Ольга выросла в разоренной насилием семье. В этом интимном рассказе о своей жизни Ольга делится своим ужасом перед жестокими нападениями отца на ее мать и рассказывает о физическом, сексуальном и эмоциональном насилии, которому она подверглась сама. С откровенностью и поразительной ясностью она распутывает связь между жестоким обращением в детстве и изнасилованиями, которым она подвергалась в подростковом возрасте и молодой женщиной. Ее вдохновляющая история проливает свет на сложности преодоления травмы, борьбу за исцеление и на то, что значит по-настоящему выжить.
Заказ здесь
Вебинары 23 января 2020 года. Изучение жизненного опыта диссоциативного расстройства идентичности (DID), и процесс исцеленияOlga Trujillo был диагностирован с дискокатива
Olga Trujillo. Расстройство личности) в возрасте 31 года. За последние 27 лет она прошла интенсивный путь, чтобы понять, что такое диссоциативное расстройство личности (ДРИ), как она развила его, как оно повлияло на ее жизнь и как решить проблемы, с которыми она столкнулась при лечении. . В 2011 году издательством New Harbinger Publications были выпущены мемуары Ольги «Сумма моих частей: история выжившего после диссоциативного расстройства личности». С тех пор было продано более 10 000 копий, и оно было переведено на японский, китайский и теперь на испанский языки. На этом вебинаре она поделится своим опытом ДРИ, чтобы помочь участникам расширить свои знания изнутри и изучить жизненный опыт ДРИ, достигая сплоченной множественности и процесса исцеления.
Смотреть веб-семинар
25 января 2020 г.: Защита диссоциативного расстройства личности в сфере физического и психического здоровьяЧто происходит, когда медицинские работники не верят в ДРИ или не понимают диагноза? Это обычная проблема для людей с ДРИ. Бывают случаи, когда люди с ДРИ нуждаются в неотложной помощи для физического или психического здоровья, и получение информации имеет решающее значение. Этот вебинар посвящен как получению фундаментального понимания вопросов, касающихся диагностики, так и лечения ДРИ. Он также будет предлагать прагматичную информацию для использования в адвокации эффективного и информированного лечения, понимания и поддержки людей с ДРИ.
Смотреть вебинар
Мой последний журнал ЗаписиНажмите ЗДЕСЬ для просмотра всех записей.

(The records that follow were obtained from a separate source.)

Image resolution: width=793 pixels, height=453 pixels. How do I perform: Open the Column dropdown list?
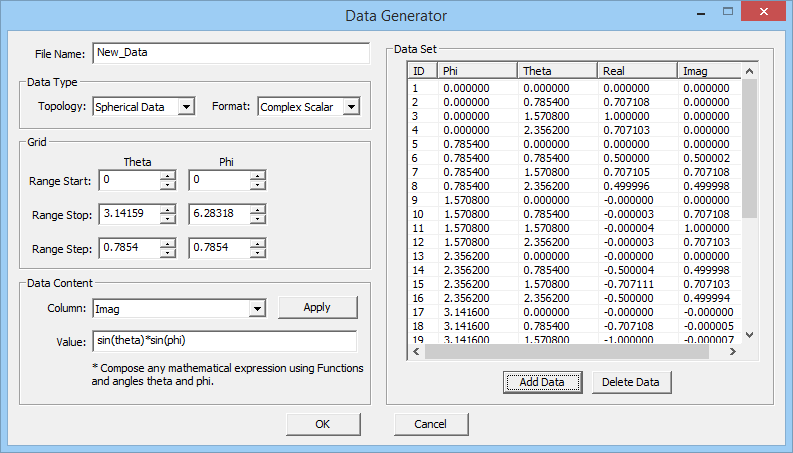(x=256, y=309)
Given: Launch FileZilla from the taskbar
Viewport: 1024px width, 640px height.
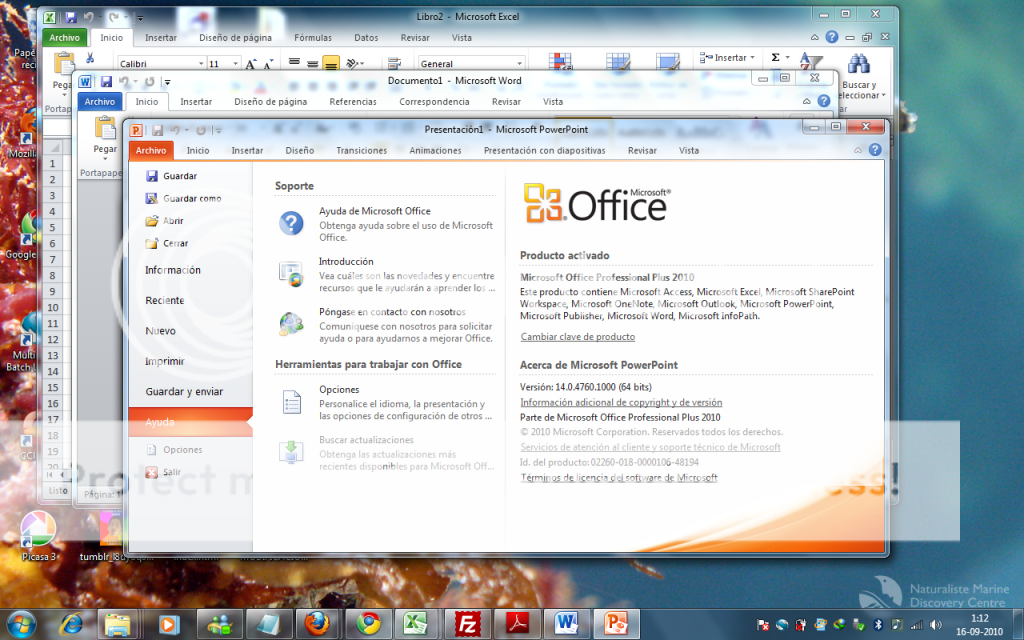Looking at the screenshot, I should [x=465, y=623].

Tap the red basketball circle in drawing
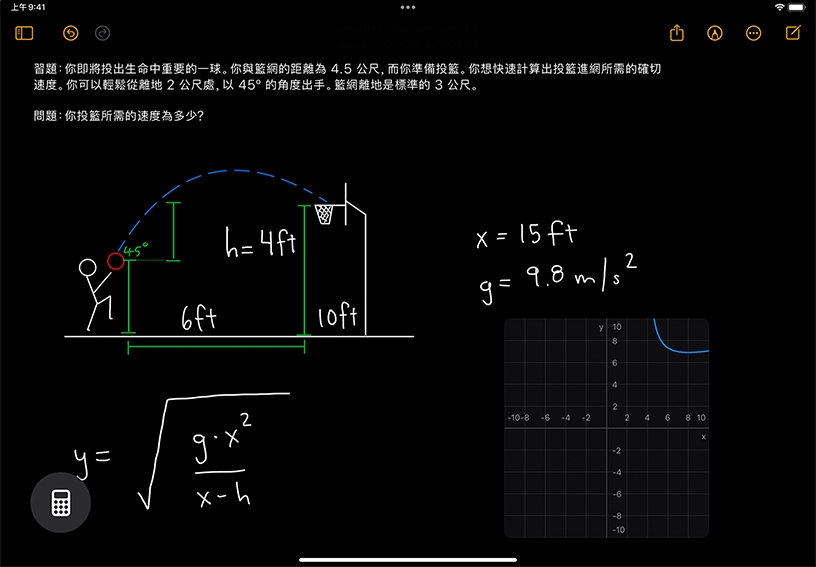[116, 261]
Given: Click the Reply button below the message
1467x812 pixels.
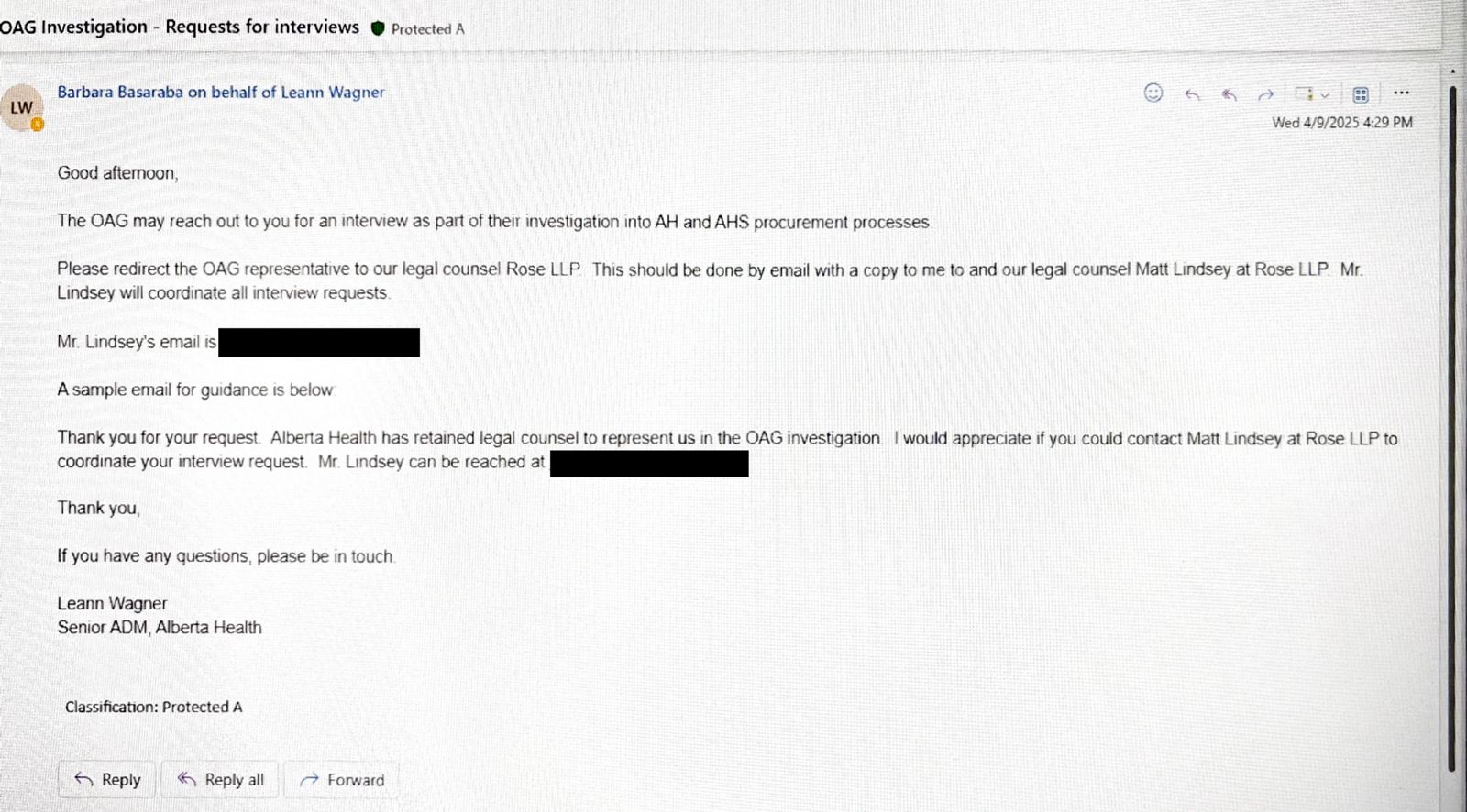Looking at the screenshot, I should 108,780.
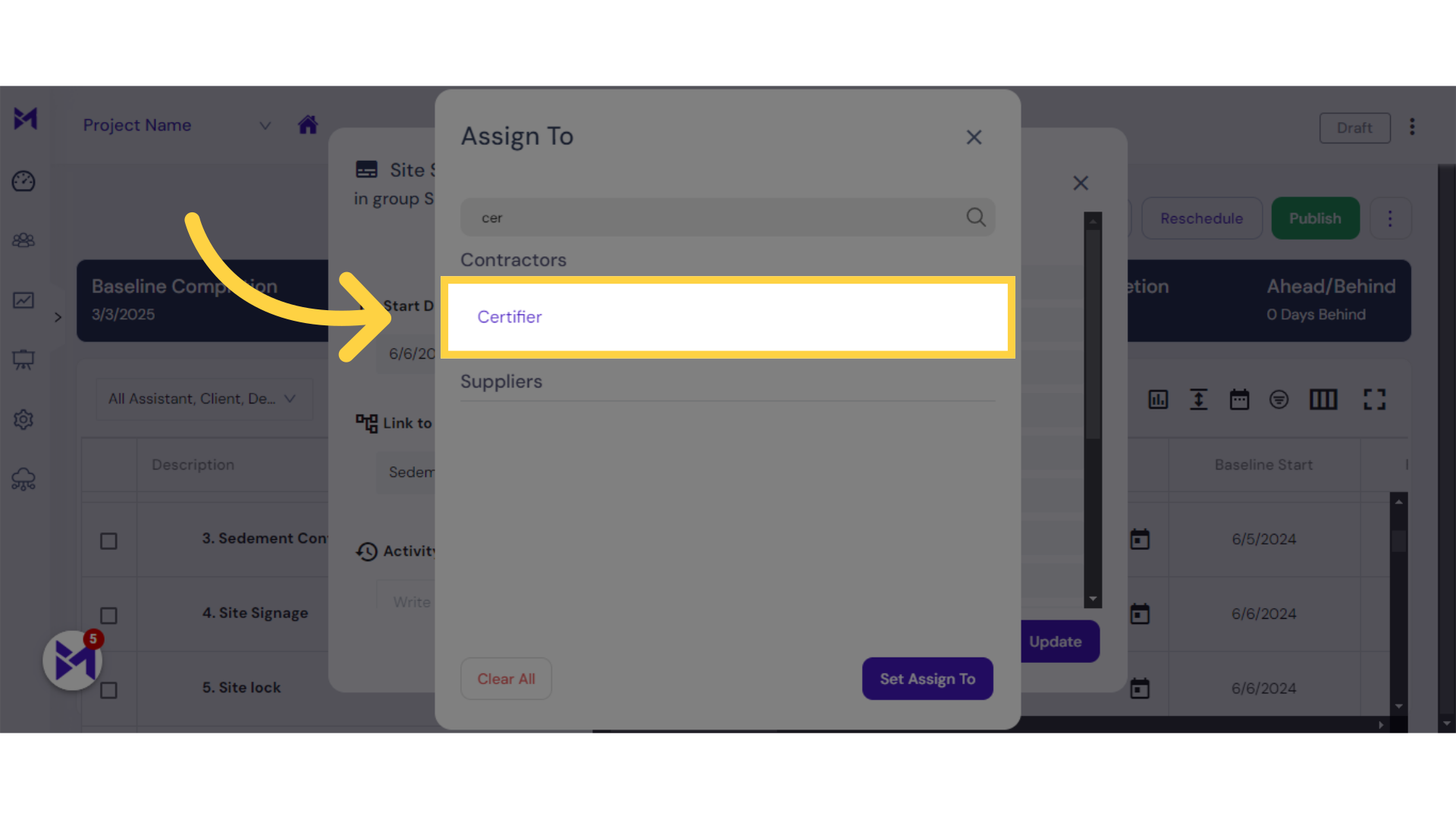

Загрузить Healthcare Guide Загрузить DID Emergency Card Апрель 2020 г. Насилие может иметь неожиданные последствия для выживших, даже после […]
В течение 25 лет я двигался по миру, как будто я один, обращая внимание на свои мысли […]
Ольга Трухильо, доктор юридических наук, и Патрисия Моэн делятся советами (доступны для скачивания) по расширению защиты интересов жертв, правовой защиты и доступа к правосудию с помощью подхода, основанного на информации о травмах[.